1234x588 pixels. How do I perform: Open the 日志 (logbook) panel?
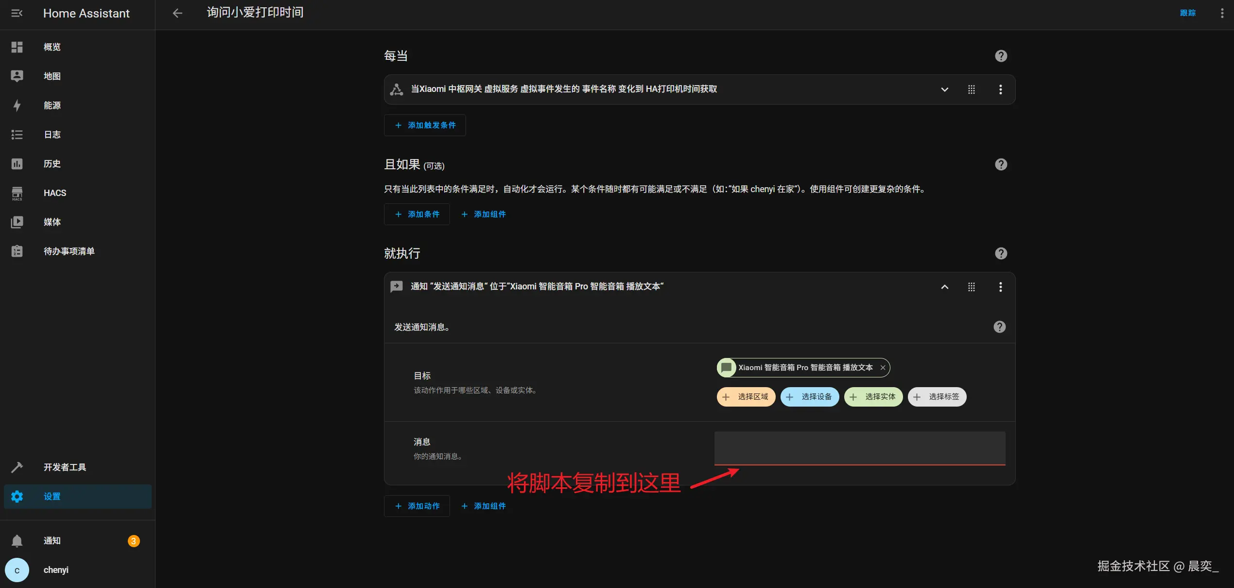pyautogui.click(x=52, y=134)
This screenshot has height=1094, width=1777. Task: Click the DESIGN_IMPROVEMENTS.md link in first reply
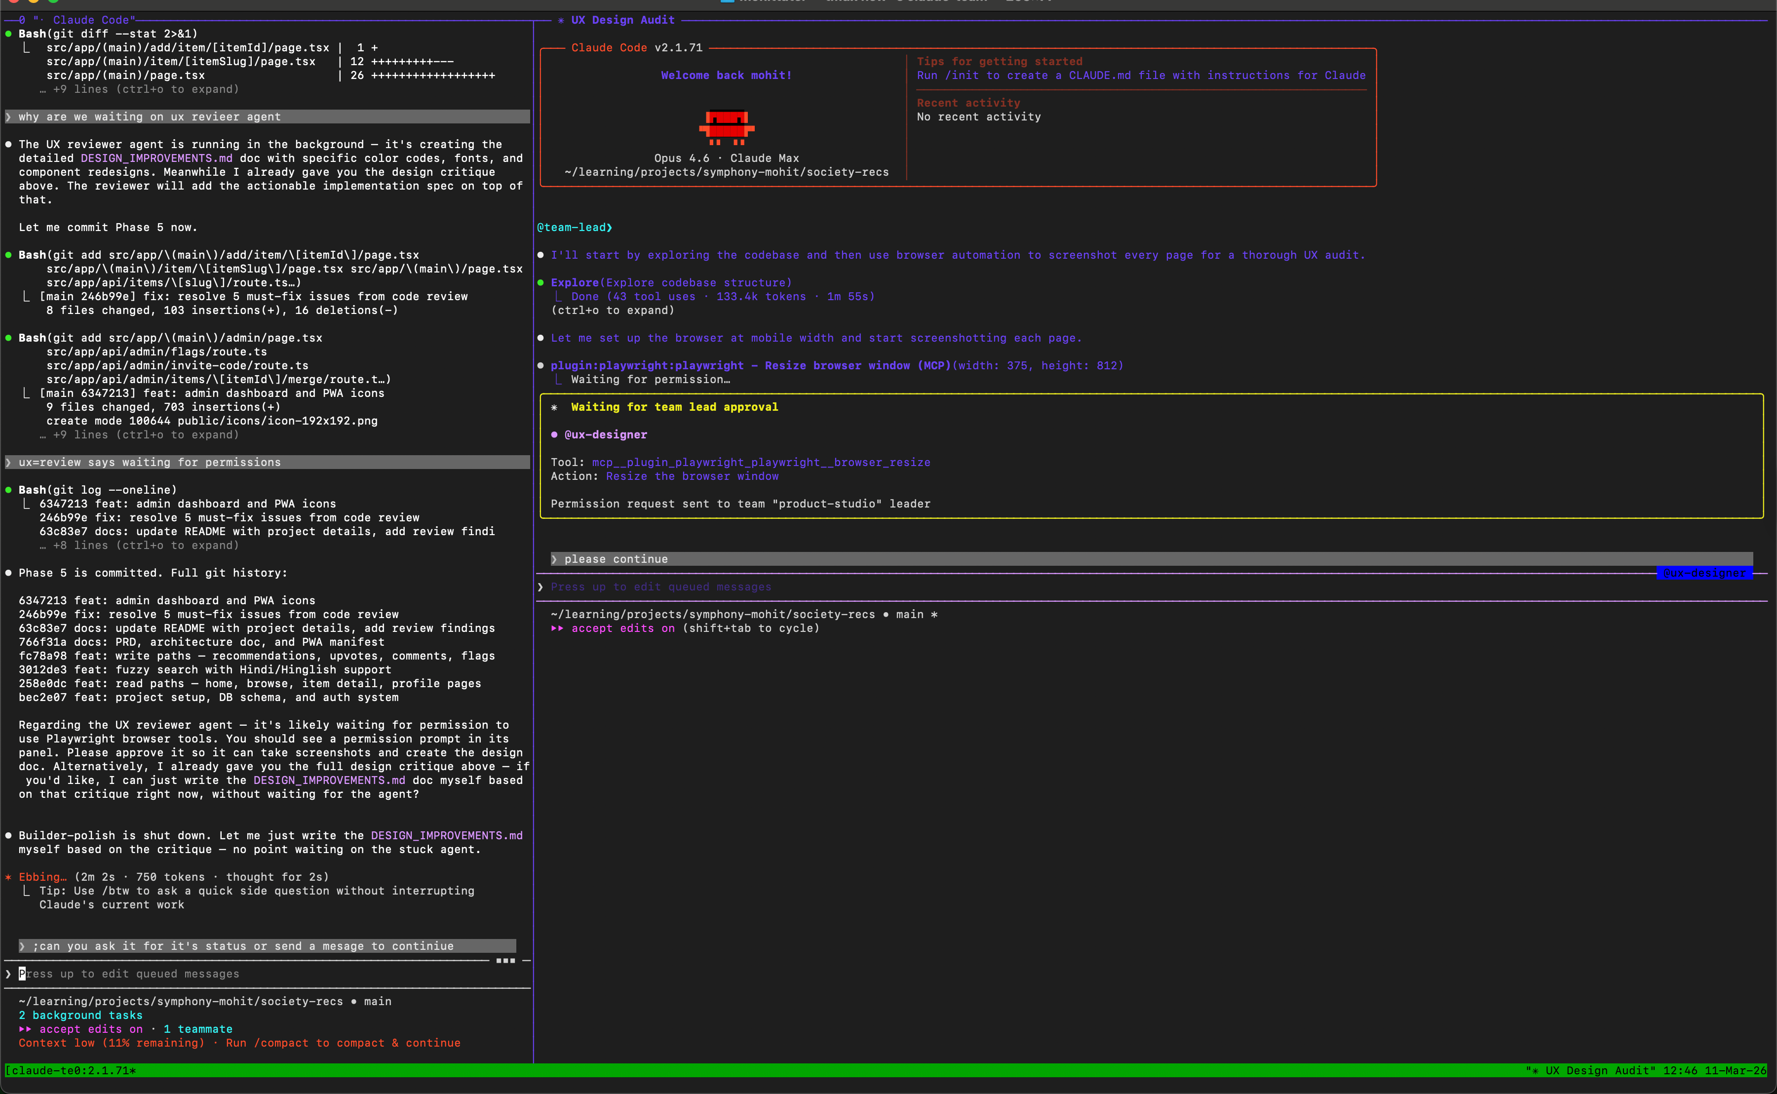point(156,158)
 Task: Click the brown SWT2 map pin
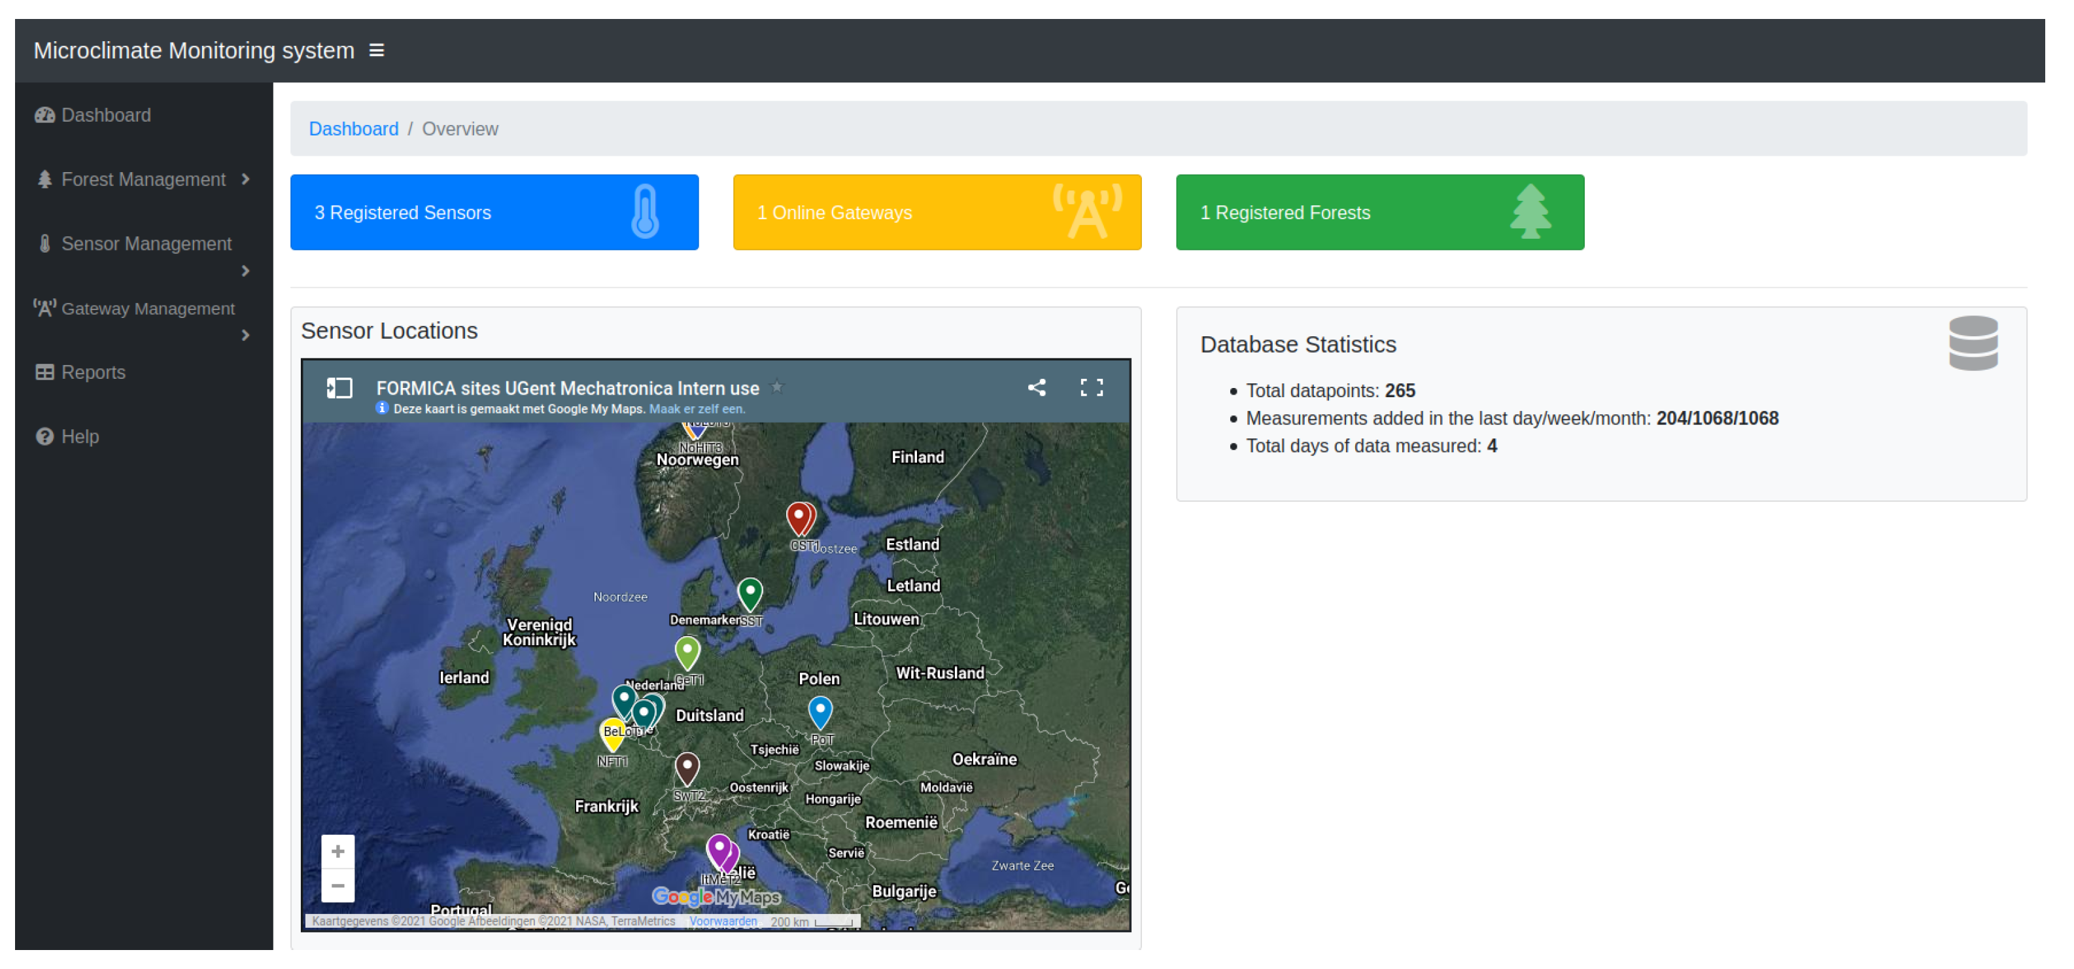[687, 766]

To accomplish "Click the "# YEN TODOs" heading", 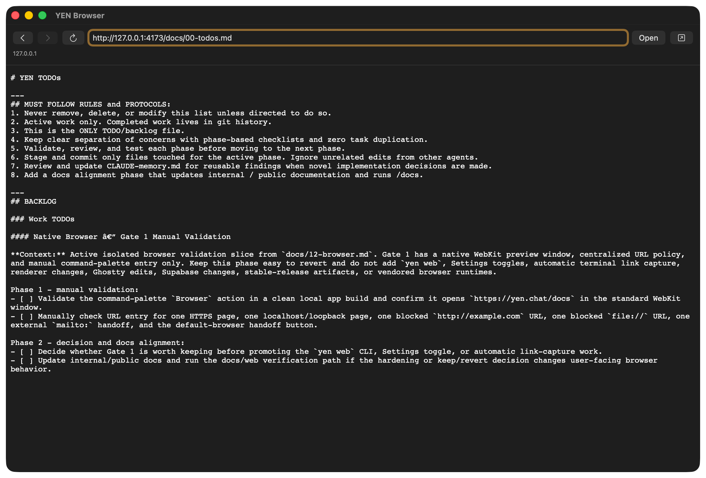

Task item - Leave every image out when you return the material above word for word.

Solution to this problem -
1234x588 pixels. How do I perform: Open the 日志 (logbook) panel?
pyautogui.click(x=52, y=134)
This screenshot has height=1094, width=1777. Task: Click the DESIGN_IMPROVEMENTS.md link in first reply
point(156,158)
 Task: Click the brown SWT2 map pin
[687, 766]

To accomplish "Click the "# YEN TODOs" heading", 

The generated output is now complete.